O mito da caverna, de Platão, descreve a situação de pessoas que se recusavam a observar a verdade em virtude do medo de sair de sua zona de conforto. Em alusão à citação, percebe-se que a realidade brasileira caracteriza-se com a mesma problemática no que diz respeito à desigualdade entre gêneros no mercado de trabalho, visto que, apesar de a legislação trabalhista garantir a igualdade entre homens e mulheres, a disparidade salarial e outras formas de discriminação ainda persistem no cenário brasileiro contemporâneo. Nesse sentido, é preciso que estratégias sejam aplicadas para alterar essa situação, que possui como causas: a insuficiência de leis e a lenta mudança na mentalidade social.
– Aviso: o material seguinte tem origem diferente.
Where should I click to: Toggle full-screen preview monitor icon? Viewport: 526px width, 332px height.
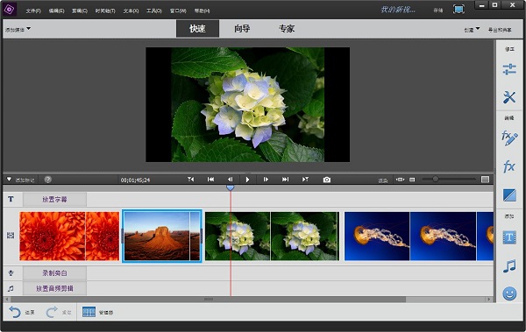458,10
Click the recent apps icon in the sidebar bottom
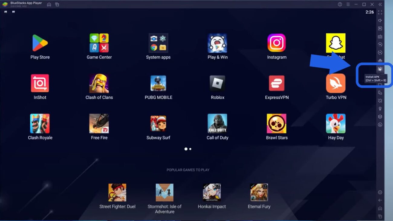This screenshot has height=221, width=393. 380,216
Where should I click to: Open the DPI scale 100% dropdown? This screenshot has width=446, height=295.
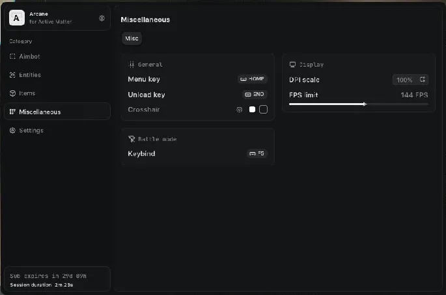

A princípio, a insuficiência legislativa apresenta-se como um complexo dificultador. A Constituição Federal de 1988 é a lei básica brasileira que busca garantir a integridade dos seres vivos e do ambiente em que estão inseridos. No entanto, essa legislação não tem sido suficiente no que se refere à garantia dos direitos trabalhistas para as mulheres. De acordo com dados divulgados pelo IBGE, em 2019 houve um aumento da diferença dos salários de mulheres e homens de 9,2% em relação ao ano anterior, isso mostra que o problema continua atuando fortemente no contexto atual. Assim, com a lei sendo enfraquecida, dificulta-se a resolução desse impasse.

Outro ponto relevante nessa temática é a lenta mudança na mentalidade social. Segundo Durkheim, o fato social é a maneira coletiva de pensar. Sob essa lógica, é possível perceber que a questão da discriminação contra as mulheres no mercado de trabalho é fortemente influenciada pelo pensamento coletivo, uma vez que, as mulheres são identificadas pela sociedade machista como “sexo frágil”. Diante disso, nota-se que esse esteriótipo leva não só a desigualdade salarial como também ao privilegiamento de oportunidades. Portanto, se as pessoas crescem inseridas em um contexto social intolerante, opressor ou injusto, a tendência é adotar esse comportamento também, o que torna sua solução ainda mais complexa.

Logo, medidas estratégicas são necessárias para alterar esse cenário. Torna-se imperativo, portanto, modificar a visão da população a respeito das leis. Isso pode ocorrer através de uma ação conjunta do Poder Judiciário com o Ministério da Educação, promovendo palestras e debates em escolas acerca do processo de elaboração e fiscalização das leis no Brasil, a fim de que as novas gerações se tornem mais atuantes e entendam o propósito das leis para a resolução de problemas como a desigualdade entre homens e mulheres no mercado de trabalho.